** Task to carry out **
Rewrite as a numbered list the lines from the one containing "The height and width of the screenshot is (1309, 924)." through the one containing "Click the middle". Skip blank lines and include no other items.

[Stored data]

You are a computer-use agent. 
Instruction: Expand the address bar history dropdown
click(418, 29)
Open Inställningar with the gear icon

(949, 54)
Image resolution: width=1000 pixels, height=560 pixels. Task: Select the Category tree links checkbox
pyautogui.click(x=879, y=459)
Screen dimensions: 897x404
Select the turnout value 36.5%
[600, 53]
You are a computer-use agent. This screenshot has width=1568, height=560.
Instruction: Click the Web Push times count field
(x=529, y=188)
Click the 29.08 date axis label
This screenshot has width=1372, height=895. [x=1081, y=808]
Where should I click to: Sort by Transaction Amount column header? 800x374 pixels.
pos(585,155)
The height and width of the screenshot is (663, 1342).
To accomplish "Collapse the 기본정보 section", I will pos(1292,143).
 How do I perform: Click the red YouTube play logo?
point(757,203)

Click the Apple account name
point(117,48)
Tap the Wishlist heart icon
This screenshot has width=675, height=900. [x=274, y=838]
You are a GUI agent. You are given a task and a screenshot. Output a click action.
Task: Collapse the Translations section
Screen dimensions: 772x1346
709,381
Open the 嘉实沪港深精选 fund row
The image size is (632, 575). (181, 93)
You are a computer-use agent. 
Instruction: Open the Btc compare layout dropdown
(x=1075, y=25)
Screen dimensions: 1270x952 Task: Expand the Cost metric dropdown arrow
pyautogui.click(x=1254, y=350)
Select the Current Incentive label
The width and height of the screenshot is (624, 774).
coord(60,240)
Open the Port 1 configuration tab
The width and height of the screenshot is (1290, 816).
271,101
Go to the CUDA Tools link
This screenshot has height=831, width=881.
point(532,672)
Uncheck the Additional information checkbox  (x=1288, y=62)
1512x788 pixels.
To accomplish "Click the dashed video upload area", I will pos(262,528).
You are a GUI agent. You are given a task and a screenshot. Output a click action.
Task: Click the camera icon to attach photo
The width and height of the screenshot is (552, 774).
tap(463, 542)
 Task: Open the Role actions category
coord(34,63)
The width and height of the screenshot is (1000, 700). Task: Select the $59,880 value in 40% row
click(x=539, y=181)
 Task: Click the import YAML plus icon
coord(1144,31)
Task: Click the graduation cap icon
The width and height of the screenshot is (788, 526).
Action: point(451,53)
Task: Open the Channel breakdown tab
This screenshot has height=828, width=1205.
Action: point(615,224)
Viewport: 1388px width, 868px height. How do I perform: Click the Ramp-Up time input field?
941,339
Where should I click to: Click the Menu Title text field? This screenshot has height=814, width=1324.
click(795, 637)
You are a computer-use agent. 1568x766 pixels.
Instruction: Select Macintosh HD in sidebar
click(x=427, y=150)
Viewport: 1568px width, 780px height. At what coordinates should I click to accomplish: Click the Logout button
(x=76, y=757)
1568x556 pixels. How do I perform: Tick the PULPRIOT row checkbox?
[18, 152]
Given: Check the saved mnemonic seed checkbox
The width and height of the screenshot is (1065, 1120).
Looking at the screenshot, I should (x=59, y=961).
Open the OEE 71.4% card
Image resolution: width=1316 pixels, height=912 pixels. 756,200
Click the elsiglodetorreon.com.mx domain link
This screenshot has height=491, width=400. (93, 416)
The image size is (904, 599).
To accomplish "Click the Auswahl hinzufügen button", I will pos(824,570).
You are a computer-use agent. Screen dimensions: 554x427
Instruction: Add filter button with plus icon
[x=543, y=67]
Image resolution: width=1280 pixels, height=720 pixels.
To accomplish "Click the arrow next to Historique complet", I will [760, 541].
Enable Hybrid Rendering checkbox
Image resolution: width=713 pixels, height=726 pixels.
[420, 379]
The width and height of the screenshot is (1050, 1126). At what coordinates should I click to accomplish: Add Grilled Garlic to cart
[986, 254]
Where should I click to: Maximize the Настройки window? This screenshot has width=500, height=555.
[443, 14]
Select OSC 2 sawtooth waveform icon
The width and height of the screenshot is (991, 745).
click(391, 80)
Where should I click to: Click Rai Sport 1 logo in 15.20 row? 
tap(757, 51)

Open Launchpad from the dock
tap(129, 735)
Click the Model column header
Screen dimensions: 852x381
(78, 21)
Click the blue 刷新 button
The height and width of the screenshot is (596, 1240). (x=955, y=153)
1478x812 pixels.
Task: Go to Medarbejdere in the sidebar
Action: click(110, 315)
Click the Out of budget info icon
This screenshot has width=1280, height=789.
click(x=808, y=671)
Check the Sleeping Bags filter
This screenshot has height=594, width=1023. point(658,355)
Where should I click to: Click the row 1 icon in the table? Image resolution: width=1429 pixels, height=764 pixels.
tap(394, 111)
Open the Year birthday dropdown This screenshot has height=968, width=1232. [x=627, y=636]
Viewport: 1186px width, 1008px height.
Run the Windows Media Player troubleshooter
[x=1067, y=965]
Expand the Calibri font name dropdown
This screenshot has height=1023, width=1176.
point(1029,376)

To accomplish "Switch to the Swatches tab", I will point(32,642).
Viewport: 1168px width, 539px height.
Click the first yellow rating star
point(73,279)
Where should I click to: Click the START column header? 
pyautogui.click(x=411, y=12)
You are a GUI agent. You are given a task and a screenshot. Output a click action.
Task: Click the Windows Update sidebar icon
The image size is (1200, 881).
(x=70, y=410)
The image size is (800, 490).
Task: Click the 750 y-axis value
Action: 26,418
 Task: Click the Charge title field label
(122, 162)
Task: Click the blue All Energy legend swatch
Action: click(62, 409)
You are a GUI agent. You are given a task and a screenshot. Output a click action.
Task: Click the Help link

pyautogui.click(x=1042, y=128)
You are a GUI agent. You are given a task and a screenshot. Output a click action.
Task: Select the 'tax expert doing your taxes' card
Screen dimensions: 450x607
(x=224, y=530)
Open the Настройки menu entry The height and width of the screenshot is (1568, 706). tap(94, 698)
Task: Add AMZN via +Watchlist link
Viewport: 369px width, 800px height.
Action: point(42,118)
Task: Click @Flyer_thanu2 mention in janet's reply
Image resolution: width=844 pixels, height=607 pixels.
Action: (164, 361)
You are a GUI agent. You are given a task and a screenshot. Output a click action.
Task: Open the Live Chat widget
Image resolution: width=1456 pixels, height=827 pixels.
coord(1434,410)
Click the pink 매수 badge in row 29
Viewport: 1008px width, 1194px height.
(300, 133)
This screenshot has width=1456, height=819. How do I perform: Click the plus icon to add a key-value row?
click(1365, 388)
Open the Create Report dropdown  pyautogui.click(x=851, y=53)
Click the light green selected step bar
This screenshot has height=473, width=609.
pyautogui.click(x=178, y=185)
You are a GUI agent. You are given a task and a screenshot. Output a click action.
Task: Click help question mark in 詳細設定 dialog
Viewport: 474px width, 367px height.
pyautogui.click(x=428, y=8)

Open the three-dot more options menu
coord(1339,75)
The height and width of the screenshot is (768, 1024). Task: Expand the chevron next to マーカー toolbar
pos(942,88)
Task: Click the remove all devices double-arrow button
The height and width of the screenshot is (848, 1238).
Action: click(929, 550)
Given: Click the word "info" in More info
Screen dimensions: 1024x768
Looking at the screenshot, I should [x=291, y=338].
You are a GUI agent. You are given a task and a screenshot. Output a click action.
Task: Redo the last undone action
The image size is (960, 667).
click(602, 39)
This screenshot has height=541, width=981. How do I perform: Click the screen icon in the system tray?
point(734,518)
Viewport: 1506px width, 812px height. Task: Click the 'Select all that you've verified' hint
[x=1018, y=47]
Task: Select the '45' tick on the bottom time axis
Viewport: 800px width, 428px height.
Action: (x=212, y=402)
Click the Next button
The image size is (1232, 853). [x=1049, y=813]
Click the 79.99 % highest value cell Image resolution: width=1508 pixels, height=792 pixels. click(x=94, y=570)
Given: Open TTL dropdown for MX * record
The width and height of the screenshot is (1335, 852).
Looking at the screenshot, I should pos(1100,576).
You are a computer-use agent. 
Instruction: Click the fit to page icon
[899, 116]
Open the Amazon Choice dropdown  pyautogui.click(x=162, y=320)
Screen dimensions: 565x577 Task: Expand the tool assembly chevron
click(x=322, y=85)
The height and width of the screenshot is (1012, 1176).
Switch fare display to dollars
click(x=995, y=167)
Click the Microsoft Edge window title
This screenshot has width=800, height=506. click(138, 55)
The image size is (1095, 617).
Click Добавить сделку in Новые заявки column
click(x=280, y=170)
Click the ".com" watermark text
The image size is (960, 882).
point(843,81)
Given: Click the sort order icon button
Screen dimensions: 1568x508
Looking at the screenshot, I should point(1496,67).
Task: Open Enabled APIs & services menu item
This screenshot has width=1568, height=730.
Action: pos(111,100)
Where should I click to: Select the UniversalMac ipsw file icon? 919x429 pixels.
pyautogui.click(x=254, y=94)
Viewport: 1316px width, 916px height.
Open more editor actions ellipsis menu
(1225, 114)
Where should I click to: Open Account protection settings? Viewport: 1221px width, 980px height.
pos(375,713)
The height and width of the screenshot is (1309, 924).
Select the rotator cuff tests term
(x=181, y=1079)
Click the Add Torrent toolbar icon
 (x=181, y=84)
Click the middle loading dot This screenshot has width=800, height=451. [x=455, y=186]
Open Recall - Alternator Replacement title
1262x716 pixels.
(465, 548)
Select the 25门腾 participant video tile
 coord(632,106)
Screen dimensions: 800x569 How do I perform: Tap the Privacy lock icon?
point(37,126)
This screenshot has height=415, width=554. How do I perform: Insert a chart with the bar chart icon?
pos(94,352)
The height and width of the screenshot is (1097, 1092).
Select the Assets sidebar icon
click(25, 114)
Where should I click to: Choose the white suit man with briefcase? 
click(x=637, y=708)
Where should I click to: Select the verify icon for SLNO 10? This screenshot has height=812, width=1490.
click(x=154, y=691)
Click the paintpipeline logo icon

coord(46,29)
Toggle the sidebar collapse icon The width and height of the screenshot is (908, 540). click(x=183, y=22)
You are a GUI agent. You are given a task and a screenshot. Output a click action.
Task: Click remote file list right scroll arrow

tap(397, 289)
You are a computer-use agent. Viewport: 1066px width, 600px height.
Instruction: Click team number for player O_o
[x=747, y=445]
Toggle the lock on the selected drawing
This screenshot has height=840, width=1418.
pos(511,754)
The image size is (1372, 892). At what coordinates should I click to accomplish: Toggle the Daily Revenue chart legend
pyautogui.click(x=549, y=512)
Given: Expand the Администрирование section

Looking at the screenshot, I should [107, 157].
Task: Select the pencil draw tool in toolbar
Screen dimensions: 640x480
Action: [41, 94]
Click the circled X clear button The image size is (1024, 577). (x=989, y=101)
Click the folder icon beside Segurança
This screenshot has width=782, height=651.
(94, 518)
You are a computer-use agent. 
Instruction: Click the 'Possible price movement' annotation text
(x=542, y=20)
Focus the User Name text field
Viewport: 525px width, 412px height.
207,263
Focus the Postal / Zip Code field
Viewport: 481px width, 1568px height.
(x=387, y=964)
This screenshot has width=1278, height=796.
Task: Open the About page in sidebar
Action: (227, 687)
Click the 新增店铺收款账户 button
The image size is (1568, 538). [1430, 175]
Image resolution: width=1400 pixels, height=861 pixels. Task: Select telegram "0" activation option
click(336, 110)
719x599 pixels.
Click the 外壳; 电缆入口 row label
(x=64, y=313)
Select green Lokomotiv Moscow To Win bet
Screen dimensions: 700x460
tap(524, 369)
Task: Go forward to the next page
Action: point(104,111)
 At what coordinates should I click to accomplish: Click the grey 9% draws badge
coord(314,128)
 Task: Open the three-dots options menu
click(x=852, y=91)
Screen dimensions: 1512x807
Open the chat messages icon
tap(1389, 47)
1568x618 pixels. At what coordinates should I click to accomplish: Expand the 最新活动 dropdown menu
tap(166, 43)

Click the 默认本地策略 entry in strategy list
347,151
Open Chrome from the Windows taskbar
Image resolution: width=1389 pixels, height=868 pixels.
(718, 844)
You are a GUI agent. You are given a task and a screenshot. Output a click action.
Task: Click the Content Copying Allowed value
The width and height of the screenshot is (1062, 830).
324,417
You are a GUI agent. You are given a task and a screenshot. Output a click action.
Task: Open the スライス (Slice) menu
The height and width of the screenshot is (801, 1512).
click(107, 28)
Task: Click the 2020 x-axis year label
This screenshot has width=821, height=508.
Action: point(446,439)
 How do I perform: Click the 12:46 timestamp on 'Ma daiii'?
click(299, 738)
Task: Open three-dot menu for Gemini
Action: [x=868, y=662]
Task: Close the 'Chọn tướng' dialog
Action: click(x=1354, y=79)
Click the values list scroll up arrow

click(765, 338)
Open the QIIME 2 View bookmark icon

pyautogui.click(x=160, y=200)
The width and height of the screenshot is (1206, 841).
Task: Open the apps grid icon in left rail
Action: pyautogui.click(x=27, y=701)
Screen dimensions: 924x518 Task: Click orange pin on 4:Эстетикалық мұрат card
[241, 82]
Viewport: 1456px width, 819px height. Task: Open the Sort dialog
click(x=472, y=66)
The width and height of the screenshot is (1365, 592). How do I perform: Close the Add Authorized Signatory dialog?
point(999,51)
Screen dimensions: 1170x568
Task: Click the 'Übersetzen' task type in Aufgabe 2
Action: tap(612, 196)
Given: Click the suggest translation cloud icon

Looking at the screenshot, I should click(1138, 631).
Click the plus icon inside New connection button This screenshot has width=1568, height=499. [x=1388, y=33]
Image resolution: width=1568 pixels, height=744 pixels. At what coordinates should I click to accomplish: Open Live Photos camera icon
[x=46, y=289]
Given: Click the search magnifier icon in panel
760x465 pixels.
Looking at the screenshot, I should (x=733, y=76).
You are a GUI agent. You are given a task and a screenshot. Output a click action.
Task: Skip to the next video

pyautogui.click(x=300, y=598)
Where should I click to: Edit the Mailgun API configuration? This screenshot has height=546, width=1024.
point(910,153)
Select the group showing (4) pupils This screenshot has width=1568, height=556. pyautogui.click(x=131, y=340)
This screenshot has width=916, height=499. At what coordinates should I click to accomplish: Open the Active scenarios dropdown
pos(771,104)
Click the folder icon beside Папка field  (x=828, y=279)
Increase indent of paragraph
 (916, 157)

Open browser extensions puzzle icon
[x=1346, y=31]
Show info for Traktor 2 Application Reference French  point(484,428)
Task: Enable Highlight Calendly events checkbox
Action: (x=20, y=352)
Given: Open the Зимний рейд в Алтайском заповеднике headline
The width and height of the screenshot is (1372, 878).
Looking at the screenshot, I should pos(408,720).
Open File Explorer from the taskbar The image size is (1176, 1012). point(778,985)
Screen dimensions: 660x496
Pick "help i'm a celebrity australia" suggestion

** Response **
1. The height and width of the screenshot is (1309, 924).
2. Select the rotator cuff tests term
3. (x=181, y=1079)
4. Click the Add Torrent toolbar icon
5.  (x=181, y=84)
6. Click the middle loading dot This screenshot has width=800, height=451. [x=455, y=186]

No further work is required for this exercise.